1.226 Double taxation will not arise on trust distributions made from Australian source income in cases where the trustee has been taxed on the income. In these cases, the distribution assessable under section 99B would be reduced to the extent it was made from amounts that were included in the assessable income of the trustee under section99 or 99A (subparagraph 99B(2)(c)(ii)).

1.227 The new arrangements for taxing the Australian source income of an exempt US trust FIF are shown by the following example.

Example 7 - New arrangements for taxing the Australian source income of an exempt US trust FIF

Facts

A common trust fund that qualifies for the new exemption is calculated to have net income of $1 million.
The net income is wholly referable to sources within Australia.
The trust has a large number of Australian beneficiaries who in total have a 100% interest in the property of the trust.
The income of the trust is not distributed to the beneficiaries during the year of income.

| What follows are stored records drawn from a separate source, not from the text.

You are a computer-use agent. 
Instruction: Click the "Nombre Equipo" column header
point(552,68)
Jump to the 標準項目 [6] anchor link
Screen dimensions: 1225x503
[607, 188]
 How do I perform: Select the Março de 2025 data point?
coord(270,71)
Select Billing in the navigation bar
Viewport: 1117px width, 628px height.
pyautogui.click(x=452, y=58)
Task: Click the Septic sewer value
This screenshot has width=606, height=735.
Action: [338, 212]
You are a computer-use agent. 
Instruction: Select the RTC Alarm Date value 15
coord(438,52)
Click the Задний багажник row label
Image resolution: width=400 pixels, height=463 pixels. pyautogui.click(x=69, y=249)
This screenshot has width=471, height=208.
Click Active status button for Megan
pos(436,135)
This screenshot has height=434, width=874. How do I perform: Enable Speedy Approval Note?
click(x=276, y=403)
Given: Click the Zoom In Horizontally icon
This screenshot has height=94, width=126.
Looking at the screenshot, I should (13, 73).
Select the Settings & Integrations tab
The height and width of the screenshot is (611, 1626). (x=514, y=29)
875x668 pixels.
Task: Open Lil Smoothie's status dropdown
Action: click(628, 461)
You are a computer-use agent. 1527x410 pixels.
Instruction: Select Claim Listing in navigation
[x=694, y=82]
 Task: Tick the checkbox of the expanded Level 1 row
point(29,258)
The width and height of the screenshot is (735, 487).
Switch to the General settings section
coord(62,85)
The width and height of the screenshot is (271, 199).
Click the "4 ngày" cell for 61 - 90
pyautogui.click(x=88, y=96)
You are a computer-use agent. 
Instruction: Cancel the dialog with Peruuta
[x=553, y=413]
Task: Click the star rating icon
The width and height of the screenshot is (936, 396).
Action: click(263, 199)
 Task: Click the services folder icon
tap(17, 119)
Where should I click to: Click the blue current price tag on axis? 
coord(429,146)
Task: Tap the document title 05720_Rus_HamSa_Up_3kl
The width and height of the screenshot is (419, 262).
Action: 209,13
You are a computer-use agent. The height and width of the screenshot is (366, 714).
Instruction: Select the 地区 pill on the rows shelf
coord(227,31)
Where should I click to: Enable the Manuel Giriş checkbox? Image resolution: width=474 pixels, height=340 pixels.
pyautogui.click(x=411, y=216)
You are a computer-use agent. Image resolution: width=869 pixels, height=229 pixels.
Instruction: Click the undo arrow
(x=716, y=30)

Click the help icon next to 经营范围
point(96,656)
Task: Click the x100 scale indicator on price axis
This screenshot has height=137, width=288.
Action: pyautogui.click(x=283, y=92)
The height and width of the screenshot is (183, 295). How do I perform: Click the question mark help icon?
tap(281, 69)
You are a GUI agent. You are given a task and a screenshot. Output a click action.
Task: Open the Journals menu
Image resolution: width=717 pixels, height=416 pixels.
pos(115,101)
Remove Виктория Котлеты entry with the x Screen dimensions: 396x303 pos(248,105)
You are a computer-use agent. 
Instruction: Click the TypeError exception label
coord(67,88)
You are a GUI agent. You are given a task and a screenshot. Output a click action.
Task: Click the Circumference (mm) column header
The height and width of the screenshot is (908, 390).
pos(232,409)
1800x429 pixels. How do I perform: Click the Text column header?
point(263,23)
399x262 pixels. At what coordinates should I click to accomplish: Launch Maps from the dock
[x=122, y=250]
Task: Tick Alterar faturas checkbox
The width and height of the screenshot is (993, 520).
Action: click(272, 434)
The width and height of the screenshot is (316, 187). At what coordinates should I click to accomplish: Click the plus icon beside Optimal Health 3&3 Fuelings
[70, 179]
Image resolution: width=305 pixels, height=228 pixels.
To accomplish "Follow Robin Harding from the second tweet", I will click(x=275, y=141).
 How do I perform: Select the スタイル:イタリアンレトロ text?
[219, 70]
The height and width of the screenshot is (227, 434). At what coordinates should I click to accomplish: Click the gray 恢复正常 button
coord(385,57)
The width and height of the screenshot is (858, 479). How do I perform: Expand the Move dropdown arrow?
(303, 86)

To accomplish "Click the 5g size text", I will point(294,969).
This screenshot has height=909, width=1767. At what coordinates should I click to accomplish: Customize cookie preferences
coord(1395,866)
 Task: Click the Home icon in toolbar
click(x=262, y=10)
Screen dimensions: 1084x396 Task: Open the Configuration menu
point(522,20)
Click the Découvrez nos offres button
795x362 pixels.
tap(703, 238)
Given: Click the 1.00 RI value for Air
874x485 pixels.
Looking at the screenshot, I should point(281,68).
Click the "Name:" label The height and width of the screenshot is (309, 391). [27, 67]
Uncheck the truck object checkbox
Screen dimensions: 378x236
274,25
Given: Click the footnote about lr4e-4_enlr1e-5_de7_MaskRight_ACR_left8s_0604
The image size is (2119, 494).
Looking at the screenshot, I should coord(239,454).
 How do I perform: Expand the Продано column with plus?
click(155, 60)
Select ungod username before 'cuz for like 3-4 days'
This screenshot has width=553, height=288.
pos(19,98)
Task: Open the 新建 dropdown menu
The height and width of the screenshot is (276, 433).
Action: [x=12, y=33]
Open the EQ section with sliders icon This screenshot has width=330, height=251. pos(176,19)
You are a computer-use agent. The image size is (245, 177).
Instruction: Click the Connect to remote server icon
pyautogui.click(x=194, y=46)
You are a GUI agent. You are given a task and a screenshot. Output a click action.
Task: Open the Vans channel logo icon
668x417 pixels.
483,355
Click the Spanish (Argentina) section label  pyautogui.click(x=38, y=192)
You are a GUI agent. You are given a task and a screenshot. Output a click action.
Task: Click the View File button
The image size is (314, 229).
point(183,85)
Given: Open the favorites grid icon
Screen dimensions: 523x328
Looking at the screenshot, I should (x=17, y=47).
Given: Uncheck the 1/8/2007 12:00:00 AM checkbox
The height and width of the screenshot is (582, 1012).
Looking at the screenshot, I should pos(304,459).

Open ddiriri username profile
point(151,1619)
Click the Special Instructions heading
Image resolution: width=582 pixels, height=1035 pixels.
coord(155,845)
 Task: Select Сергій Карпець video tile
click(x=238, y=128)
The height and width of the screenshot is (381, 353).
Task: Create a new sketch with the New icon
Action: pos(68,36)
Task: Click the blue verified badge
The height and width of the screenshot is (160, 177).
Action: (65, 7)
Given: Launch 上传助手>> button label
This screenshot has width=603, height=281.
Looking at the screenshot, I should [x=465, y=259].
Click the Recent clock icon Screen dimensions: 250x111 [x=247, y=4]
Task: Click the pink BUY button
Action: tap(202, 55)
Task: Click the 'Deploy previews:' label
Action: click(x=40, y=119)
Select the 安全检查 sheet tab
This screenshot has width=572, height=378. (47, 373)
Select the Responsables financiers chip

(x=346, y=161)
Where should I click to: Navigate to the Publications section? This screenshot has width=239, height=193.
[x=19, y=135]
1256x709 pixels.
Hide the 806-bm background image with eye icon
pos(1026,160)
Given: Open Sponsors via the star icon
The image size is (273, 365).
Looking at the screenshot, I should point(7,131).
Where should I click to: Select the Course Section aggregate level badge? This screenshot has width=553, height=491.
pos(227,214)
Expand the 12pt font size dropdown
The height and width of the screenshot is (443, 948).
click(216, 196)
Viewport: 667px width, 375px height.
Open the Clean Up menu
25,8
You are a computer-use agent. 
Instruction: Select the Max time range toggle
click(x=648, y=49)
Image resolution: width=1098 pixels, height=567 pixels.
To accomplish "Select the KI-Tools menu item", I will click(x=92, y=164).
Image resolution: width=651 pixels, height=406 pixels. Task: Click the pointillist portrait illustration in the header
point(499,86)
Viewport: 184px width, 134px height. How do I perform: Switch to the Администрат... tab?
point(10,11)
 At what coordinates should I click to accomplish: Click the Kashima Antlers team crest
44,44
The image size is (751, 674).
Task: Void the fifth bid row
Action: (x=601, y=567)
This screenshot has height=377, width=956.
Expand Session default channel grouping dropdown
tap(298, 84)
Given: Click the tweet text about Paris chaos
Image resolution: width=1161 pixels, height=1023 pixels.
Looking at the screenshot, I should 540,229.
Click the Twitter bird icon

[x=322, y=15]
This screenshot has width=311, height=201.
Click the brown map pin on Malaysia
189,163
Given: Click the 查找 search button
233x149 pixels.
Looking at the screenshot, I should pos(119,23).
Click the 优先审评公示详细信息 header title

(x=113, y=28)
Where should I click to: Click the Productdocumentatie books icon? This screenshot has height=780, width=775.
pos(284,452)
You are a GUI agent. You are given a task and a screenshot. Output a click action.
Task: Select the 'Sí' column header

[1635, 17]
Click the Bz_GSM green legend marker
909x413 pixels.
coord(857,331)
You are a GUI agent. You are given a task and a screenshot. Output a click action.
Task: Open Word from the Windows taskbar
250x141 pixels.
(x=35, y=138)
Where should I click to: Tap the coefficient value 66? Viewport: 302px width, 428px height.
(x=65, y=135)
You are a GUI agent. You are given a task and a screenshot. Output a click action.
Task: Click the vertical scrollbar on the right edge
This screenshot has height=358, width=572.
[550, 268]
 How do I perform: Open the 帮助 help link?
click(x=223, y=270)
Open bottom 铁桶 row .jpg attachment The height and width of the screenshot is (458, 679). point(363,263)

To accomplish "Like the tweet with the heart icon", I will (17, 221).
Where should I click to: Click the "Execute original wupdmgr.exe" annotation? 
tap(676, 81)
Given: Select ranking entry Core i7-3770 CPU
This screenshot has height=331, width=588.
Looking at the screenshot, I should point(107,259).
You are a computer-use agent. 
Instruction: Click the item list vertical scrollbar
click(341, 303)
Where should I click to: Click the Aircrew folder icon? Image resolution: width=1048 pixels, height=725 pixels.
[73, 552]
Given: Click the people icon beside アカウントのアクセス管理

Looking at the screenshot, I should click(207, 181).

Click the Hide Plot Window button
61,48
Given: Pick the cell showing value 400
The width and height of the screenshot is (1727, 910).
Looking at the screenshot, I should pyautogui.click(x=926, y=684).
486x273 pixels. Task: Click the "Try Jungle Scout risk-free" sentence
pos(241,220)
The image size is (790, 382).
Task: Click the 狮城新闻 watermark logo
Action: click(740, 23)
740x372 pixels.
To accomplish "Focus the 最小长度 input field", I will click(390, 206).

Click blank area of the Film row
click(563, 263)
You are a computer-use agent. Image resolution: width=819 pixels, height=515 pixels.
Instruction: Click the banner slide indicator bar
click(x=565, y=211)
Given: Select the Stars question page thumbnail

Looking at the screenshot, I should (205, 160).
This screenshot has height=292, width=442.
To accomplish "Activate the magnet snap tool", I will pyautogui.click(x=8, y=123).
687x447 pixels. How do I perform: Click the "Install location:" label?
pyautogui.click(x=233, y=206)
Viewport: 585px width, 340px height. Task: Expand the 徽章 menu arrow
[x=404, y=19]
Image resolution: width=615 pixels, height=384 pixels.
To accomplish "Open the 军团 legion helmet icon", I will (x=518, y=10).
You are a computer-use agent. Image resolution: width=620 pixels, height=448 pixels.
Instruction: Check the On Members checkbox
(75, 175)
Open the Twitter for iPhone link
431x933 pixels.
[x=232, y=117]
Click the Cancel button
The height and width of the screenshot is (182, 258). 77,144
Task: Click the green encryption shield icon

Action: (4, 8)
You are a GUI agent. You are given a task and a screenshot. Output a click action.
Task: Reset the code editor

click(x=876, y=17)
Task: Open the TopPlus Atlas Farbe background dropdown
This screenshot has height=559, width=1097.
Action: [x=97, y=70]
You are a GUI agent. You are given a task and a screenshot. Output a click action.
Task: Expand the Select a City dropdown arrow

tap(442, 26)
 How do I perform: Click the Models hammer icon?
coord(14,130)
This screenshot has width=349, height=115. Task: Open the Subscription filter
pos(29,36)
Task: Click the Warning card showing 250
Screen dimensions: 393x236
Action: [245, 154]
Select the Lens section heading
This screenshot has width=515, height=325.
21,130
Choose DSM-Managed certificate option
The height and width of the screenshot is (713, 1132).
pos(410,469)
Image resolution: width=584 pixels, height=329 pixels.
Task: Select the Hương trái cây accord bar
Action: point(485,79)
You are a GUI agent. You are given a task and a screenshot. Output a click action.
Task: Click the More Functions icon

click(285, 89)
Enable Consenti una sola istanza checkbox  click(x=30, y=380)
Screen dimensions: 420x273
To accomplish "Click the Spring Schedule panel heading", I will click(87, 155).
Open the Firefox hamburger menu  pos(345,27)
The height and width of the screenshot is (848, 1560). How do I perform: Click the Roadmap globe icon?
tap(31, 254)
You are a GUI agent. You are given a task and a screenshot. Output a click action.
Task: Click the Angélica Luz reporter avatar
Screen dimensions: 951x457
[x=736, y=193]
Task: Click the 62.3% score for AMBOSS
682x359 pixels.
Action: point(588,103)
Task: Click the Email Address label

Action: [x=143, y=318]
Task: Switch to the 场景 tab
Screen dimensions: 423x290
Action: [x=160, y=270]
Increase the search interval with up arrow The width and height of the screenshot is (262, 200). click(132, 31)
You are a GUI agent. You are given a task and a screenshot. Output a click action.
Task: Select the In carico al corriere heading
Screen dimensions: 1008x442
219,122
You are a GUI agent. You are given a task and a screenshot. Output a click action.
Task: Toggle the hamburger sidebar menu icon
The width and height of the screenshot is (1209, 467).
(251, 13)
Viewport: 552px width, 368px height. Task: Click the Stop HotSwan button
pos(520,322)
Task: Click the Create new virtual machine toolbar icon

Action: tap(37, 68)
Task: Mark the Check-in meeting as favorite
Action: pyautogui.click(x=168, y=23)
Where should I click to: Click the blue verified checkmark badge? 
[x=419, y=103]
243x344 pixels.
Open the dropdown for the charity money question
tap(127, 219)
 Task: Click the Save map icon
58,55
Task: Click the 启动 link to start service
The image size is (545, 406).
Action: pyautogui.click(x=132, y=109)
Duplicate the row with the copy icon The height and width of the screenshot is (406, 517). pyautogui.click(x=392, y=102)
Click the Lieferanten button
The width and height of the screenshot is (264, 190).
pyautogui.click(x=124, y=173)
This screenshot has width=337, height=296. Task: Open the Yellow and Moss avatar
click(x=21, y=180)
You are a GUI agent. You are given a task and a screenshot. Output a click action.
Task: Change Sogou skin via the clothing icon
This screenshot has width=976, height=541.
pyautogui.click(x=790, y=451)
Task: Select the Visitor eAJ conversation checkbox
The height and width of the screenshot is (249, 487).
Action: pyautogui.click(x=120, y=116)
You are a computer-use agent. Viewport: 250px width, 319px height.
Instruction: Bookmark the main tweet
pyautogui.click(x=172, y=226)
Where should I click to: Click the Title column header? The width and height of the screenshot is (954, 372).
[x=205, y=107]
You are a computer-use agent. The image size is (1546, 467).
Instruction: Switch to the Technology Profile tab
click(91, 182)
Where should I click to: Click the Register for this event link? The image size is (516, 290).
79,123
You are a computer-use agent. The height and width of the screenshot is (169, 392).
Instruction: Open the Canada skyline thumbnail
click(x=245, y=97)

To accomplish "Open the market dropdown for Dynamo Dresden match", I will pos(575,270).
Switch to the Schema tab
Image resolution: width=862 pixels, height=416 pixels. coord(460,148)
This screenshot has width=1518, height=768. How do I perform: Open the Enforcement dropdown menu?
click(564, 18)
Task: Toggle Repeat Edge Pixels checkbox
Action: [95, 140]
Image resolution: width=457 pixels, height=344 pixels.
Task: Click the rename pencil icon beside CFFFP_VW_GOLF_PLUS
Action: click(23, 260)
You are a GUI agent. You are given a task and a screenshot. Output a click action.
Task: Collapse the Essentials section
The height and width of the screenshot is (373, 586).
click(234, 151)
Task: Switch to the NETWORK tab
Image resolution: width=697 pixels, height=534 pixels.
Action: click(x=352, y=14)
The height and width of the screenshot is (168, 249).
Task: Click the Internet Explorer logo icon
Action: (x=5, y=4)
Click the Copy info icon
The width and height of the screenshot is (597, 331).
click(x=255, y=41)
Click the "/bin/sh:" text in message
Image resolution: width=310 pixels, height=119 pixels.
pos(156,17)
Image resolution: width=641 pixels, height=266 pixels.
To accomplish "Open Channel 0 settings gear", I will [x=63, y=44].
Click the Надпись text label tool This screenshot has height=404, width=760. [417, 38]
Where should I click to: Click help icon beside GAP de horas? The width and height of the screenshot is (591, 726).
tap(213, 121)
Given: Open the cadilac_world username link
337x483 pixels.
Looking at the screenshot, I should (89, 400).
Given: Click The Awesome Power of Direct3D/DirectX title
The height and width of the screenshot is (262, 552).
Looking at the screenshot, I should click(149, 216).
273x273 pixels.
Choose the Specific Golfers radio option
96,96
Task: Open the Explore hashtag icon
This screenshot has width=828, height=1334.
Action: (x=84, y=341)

Example 7 - New arrangements for taxing the Australian source income of an exempt US trust FIF - Diagram

Consequences

The beneficiaries will not be taxed on the net income of the trust under section97 because subsection 96A(1) is to be extended to apply to trusts that qualify for the new exemption. The trustee will be taxed on the Australian source income of the trust. In this regard, subsection 96A(1A) will not apply to reduce the amount on which the trustee is taxed under sections 99 or 99A.

Section 4 Regulation impact statement

Part 2 - Exemption for US FIFs and related measures

Policy objective

1.228 The proposed exemption for US FIFs from the FIF measures is intended to encourage Australian investment funds to be more efficient. The exemption was announced by the Treasurer in a press release on 8December 1997 and forms part of the Governments strategy for Australian industry entitled Investing for Growth . The exemption is intended to increase the efficiency of Australian investment funds by exposing them to greater competition from US funds.

1.229 The exemption has been limited to interests in certain US FIFs because the effectiveness of the FIF measures could be compromised if the exemption were to apply to all interests in US FIFs. The exemption will nevertheless provide increased competition for Australian funds managers. Competition will be increased because of the size, liquidity and efficiency of the US funds management industry. The risk to the revenue will not be greatly increased because the US tax rules are sufficiently robust to prevent tax deferral opportunities from arising for investments that qualify for the exemption.

Implementation option

1.230 It is necessary to amend ITAA 1936 to provide an exemption from the FIF measures.

1.231 There are considered to be no alternatives to the structure of the exemption outlined below that would provide increased access to US FIFs without giving rise to significant tax deferral opportunities and increasing the risk to the revenue.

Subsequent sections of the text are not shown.